Cora squamiformis

Scientific classification
- Kingdom: Fungi
- Division: Basidiomycota
- Class: Agaricomycetes
- Order: Agaricales
- Family: Hygrophoraceae
- Genus: Cora
- Species: C. squamiformis
- Binomial name: Cora squamiformis Wilk, Lücking & Yánez-Ayabaca (2013)

= Cora squamiformis =

- Authority: Wilk, Lücking & Yánez-Ayabaca (2013)

Species of lichen

Cora squamiformis is a species of basidiolichen in the family Hygrophoraceae. Found in the high Andes of South America, it was formally described as a new species in 2013 by Karina Wilk, Robert Lücking, and Alba Yánez-Ayabaca. The type specimen was collected in Madidi National Park at an altitude of 4677 m.
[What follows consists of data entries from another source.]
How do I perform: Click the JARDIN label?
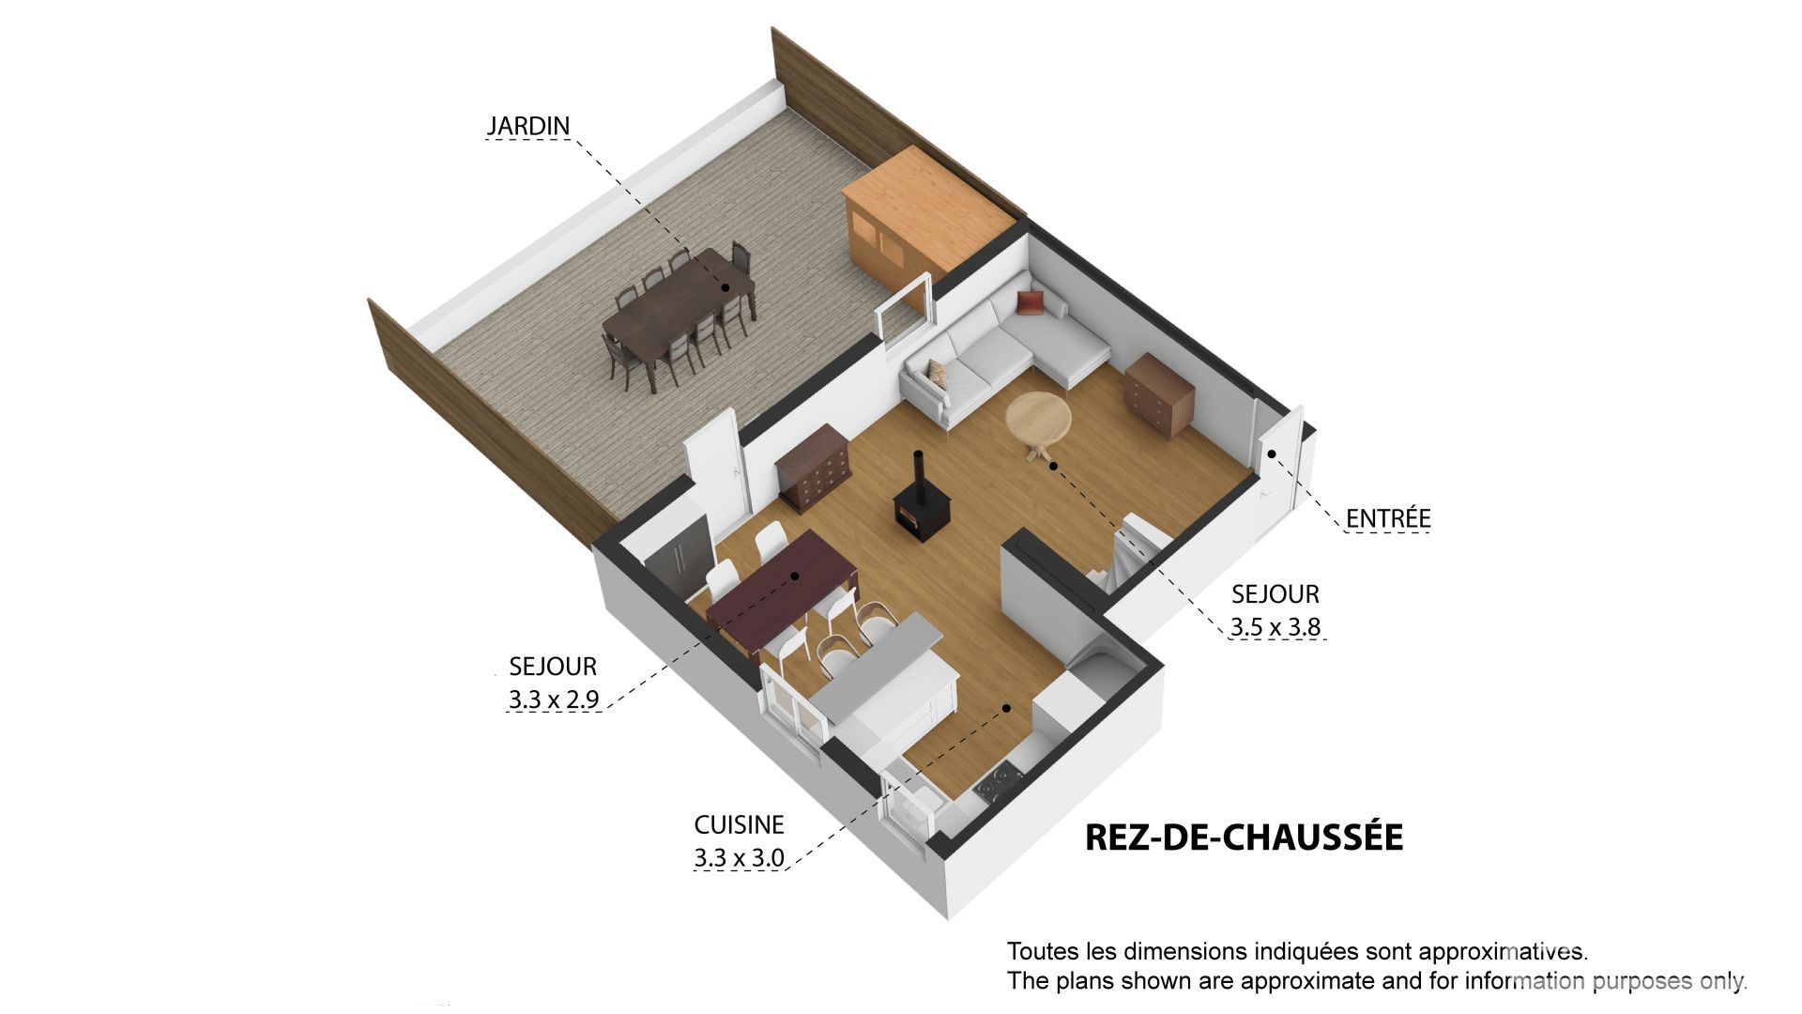(528, 126)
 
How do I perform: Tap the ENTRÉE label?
(1388, 518)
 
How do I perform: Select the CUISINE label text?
(739, 825)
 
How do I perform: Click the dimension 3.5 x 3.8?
(1276, 627)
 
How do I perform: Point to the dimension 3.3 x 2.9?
(554, 699)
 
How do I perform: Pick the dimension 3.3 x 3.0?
(739, 858)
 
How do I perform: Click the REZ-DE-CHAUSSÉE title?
(1244, 837)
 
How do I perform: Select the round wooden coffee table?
(1038, 422)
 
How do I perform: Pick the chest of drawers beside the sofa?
(1159, 394)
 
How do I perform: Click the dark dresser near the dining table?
(813, 467)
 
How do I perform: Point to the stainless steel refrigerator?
(678, 561)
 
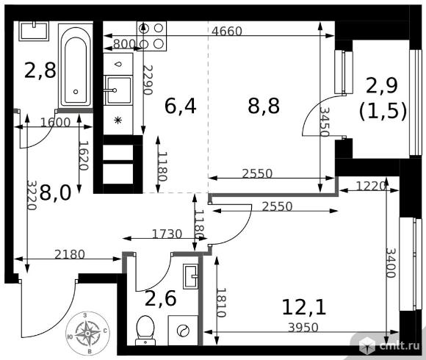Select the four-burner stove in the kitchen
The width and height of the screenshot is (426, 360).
click(x=151, y=36)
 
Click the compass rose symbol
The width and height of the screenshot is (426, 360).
click(x=87, y=334)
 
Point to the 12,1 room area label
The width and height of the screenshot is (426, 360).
click(x=304, y=307)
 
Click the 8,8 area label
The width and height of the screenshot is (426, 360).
click(x=264, y=106)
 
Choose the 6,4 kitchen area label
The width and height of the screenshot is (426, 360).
click(x=181, y=106)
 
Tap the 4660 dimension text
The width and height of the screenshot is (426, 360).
click(x=226, y=32)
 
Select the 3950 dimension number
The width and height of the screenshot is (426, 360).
click(x=303, y=328)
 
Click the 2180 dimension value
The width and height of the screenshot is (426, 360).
click(x=70, y=255)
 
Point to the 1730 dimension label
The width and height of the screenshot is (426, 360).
click(x=167, y=234)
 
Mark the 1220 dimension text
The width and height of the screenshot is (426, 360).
click(x=371, y=187)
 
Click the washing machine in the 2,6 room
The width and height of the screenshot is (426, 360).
click(x=183, y=331)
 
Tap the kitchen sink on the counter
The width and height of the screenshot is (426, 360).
click(x=118, y=90)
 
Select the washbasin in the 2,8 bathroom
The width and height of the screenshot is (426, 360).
click(x=34, y=32)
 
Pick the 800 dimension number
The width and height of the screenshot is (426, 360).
click(x=124, y=44)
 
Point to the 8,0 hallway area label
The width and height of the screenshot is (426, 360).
click(x=55, y=192)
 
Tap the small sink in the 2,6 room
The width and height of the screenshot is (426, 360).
click(x=190, y=276)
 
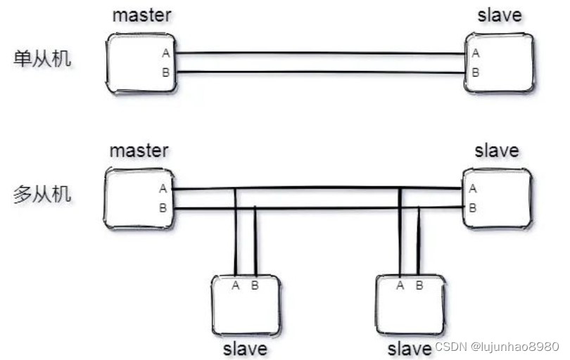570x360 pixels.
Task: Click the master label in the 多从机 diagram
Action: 139,150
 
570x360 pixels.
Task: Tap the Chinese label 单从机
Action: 42,58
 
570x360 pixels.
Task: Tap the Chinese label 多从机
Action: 42,194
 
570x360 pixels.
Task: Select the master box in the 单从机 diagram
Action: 141,63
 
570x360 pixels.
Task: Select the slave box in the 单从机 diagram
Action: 499,63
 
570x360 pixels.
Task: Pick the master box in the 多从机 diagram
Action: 139,198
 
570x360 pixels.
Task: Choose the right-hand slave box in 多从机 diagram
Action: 497,198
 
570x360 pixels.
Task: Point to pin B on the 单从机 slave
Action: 476,72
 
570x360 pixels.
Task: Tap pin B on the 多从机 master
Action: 163,207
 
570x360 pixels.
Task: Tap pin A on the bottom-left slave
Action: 236,285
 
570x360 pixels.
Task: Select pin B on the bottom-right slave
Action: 419,285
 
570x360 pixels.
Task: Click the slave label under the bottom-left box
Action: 245,348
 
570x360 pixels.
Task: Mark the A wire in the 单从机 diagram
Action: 320,53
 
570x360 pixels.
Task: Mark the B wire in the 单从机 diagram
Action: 320,72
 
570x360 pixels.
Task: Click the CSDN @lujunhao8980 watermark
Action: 497,347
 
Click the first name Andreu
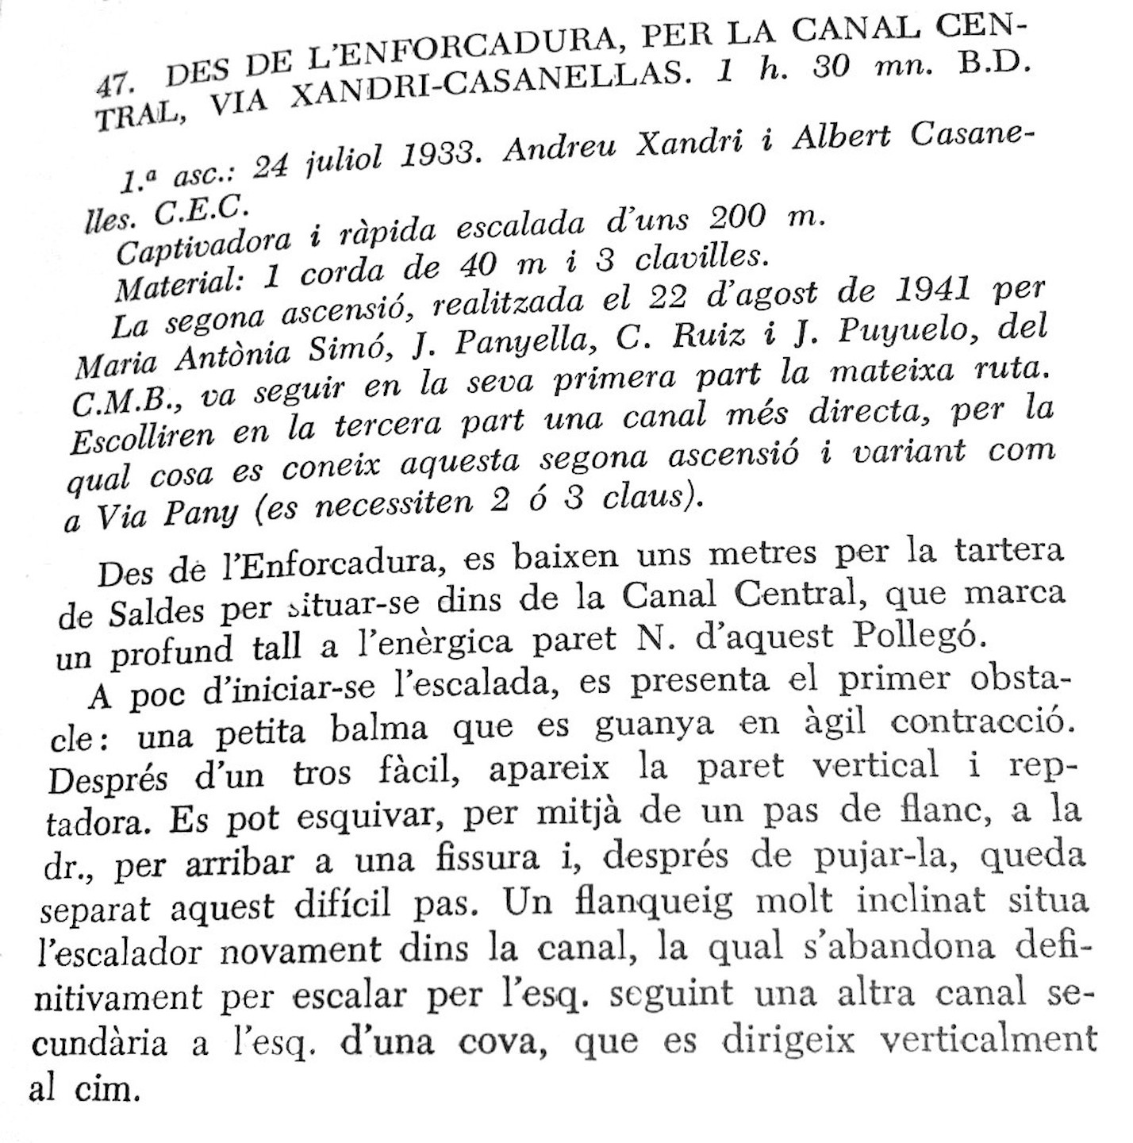(559, 148)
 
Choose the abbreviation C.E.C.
(202, 210)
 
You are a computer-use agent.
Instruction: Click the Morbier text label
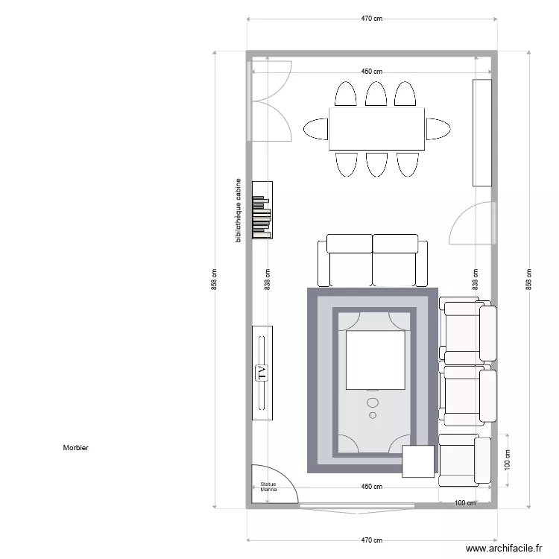click(76, 448)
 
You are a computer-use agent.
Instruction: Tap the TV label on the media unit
click(262, 373)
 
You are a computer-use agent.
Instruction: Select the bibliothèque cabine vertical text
click(238, 210)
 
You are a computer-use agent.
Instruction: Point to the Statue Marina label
click(268, 487)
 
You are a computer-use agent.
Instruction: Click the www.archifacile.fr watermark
click(505, 549)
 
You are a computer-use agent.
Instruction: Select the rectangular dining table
click(376, 128)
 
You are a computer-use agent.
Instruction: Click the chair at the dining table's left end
click(316, 129)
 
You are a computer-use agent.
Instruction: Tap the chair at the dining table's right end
click(438, 129)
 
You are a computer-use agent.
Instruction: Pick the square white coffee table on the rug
click(375, 361)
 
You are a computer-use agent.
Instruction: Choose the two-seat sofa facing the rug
click(373, 260)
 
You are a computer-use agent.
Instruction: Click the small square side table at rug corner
click(418, 461)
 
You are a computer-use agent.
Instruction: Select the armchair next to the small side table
click(464, 459)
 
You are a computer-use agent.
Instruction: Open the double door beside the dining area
click(270, 101)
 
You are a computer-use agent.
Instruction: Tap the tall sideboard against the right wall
click(482, 132)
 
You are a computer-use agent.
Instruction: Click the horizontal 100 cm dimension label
click(465, 503)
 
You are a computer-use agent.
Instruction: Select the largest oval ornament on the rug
click(373, 402)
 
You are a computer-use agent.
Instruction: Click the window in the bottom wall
click(358, 506)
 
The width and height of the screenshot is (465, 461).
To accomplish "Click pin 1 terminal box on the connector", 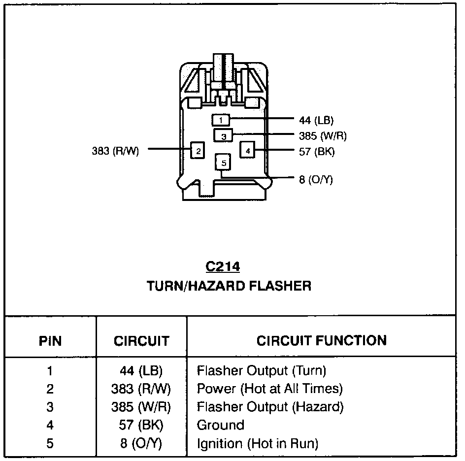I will (221, 120).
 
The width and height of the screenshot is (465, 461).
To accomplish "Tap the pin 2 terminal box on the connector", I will (198, 151).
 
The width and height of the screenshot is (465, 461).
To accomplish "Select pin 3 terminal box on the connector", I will (223, 135).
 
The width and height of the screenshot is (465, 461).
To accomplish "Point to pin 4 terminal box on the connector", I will (247, 150).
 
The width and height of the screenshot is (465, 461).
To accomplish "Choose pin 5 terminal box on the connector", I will (223, 162).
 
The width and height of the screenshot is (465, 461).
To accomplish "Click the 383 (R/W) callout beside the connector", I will (115, 151).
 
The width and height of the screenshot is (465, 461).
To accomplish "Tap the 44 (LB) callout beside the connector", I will (316, 120).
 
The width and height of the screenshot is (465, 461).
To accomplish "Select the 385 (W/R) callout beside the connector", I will (319, 136).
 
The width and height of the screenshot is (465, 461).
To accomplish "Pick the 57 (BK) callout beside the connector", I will (316, 152).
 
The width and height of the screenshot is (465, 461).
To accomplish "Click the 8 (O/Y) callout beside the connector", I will (316, 179).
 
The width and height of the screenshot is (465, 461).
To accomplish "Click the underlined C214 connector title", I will (223, 267).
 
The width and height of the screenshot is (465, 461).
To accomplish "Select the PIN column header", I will (50, 341).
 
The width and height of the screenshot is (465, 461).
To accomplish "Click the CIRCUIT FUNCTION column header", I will (322, 340).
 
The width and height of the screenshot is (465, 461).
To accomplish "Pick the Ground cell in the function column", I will (220, 425).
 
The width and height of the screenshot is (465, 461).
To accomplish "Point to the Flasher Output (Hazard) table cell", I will (270, 407).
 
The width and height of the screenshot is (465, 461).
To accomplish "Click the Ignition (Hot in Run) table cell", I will (257, 443).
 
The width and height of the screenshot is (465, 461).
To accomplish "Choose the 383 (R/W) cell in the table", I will (141, 389).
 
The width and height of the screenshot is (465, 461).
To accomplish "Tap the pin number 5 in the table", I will (50, 443).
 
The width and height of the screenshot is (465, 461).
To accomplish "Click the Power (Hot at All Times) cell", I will (269, 389).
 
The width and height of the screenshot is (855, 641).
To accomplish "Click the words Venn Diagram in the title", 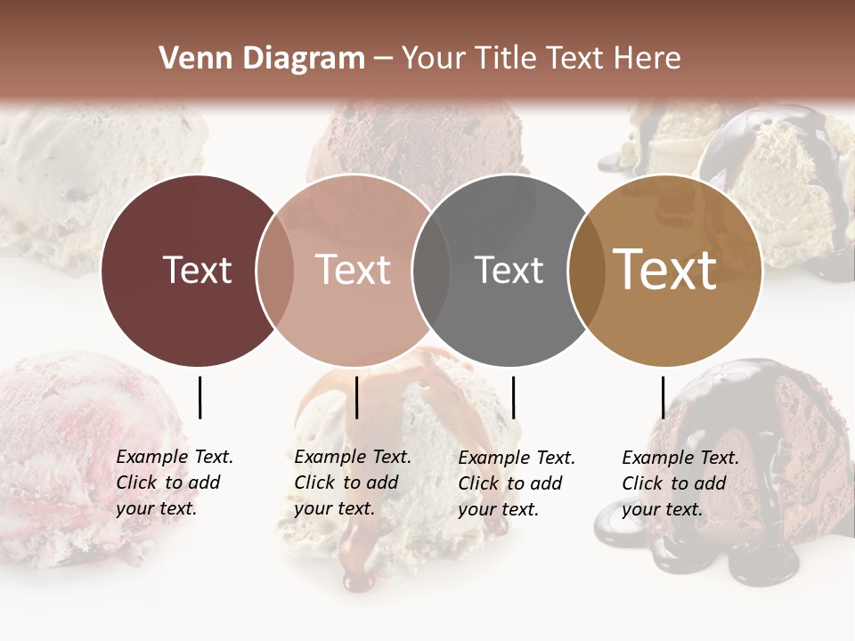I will tap(262, 59).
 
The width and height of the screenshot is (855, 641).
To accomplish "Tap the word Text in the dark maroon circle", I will tap(197, 270).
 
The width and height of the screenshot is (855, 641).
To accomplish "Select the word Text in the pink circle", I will tap(353, 270).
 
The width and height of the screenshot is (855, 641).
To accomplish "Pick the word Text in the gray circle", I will tap(509, 270).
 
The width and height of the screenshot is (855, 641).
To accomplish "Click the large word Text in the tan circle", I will tap(664, 270).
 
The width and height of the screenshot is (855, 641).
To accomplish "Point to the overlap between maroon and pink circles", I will tap(275, 270).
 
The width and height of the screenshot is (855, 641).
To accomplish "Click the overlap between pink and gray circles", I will tap(431, 270).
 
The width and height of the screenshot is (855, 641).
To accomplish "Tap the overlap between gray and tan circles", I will tap(585, 270).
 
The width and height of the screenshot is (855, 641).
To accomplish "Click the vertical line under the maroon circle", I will tap(200, 397).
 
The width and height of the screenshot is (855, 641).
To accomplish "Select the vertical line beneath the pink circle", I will tap(356, 397).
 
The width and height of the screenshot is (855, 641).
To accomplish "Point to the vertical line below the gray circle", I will tap(513, 397).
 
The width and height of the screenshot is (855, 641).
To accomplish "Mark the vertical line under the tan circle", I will tap(663, 397).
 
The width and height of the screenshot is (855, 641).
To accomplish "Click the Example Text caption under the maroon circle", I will tap(175, 483).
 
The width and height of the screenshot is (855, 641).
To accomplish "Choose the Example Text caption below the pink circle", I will tap(353, 483).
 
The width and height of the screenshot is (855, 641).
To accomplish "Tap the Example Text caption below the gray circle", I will tap(517, 483).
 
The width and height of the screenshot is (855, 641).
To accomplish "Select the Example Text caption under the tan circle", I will tap(680, 483).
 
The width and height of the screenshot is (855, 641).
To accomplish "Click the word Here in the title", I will tap(651, 59).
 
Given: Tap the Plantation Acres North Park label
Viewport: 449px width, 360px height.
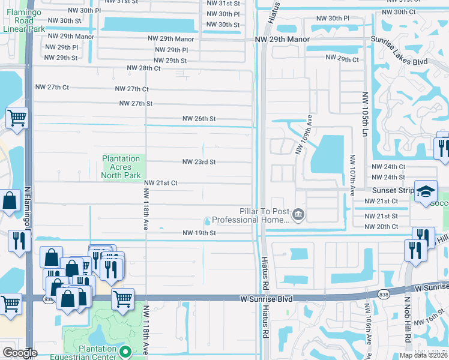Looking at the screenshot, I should pyautogui.click(x=121, y=167).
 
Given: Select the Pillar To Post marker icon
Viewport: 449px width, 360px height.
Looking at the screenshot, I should pyautogui.click(x=298, y=214).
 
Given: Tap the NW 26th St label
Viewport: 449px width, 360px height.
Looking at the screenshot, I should pyautogui.click(x=199, y=119).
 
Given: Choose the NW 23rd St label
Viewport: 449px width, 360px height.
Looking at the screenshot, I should pyautogui.click(x=199, y=162).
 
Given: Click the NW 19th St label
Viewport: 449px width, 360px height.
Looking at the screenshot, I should pyautogui.click(x=199, y=233).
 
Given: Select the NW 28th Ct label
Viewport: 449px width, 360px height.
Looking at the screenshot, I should pyautogui.click(x=143, y=68).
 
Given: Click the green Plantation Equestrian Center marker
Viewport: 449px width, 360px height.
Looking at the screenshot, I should pyautogui.click(x=125, y=351).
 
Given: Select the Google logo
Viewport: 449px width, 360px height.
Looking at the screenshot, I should pyautogui.click(x=20, y=353).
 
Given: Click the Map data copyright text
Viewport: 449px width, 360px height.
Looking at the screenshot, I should pyautogui.click(x=423, y=355).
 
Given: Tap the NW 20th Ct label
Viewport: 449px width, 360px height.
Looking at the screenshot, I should pyautogui.click(x=381, y=226).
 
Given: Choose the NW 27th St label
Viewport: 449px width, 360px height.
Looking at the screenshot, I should pyautogui.click(x=136, y=103).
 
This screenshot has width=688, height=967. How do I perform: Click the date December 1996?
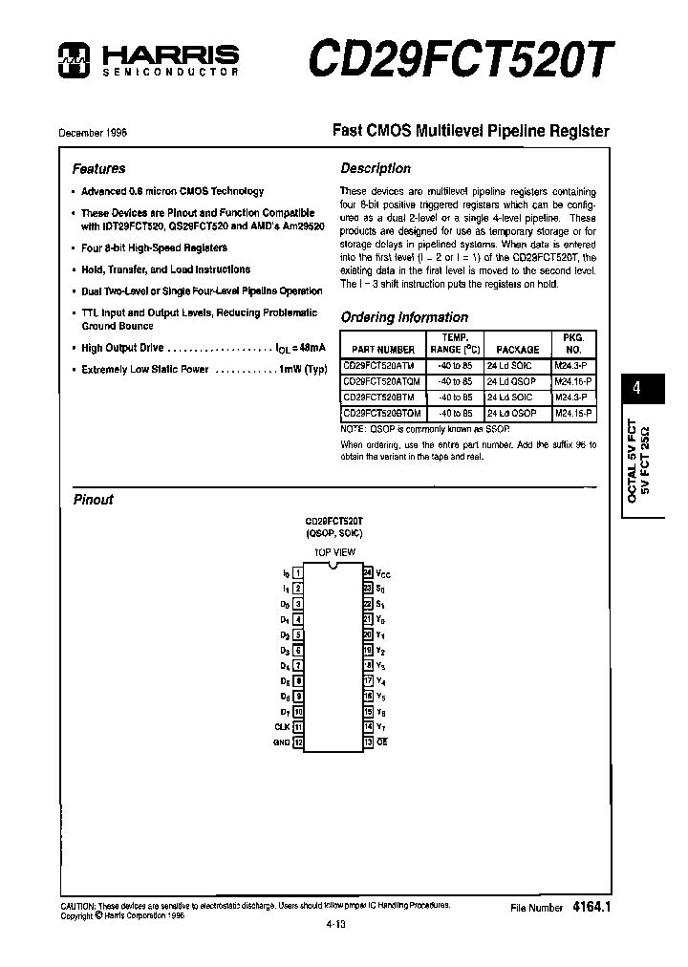(93, 133)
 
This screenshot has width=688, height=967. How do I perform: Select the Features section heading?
(99, 169)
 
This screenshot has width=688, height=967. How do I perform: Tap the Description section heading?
(376, 168)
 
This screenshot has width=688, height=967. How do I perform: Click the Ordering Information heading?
(404, 317)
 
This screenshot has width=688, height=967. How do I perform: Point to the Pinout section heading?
(94, 500)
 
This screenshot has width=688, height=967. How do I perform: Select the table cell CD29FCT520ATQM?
(381, 380)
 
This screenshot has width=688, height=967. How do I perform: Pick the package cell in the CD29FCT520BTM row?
(509, 397)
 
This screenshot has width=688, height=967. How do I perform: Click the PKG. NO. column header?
(573, 344)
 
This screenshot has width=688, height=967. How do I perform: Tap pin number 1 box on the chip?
(298, 573)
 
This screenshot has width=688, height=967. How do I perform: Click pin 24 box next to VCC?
(367, 573)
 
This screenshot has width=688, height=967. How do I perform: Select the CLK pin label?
(282, 727)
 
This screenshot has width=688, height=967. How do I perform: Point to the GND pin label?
(281, 742)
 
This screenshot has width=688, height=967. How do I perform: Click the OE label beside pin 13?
(382, 742)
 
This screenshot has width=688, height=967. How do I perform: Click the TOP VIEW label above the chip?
(334, 552)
The lichen occurs in Bolivia and Ecuador, where it grows on the ground between bryophytes amongst high-mountain vegetation. It forms olive-grey to grey thalli up to 3 cm across, each typically comprising 3 to 5 semicircular lobes. The specific epithet squamiformis refers to the squamulose (scaley) appearance of the thallus. A close relative, Cora pavonia, occurs in the same habitat in Ecuador; it has much larger thalli and a different lobe configuration than C. squamiformis.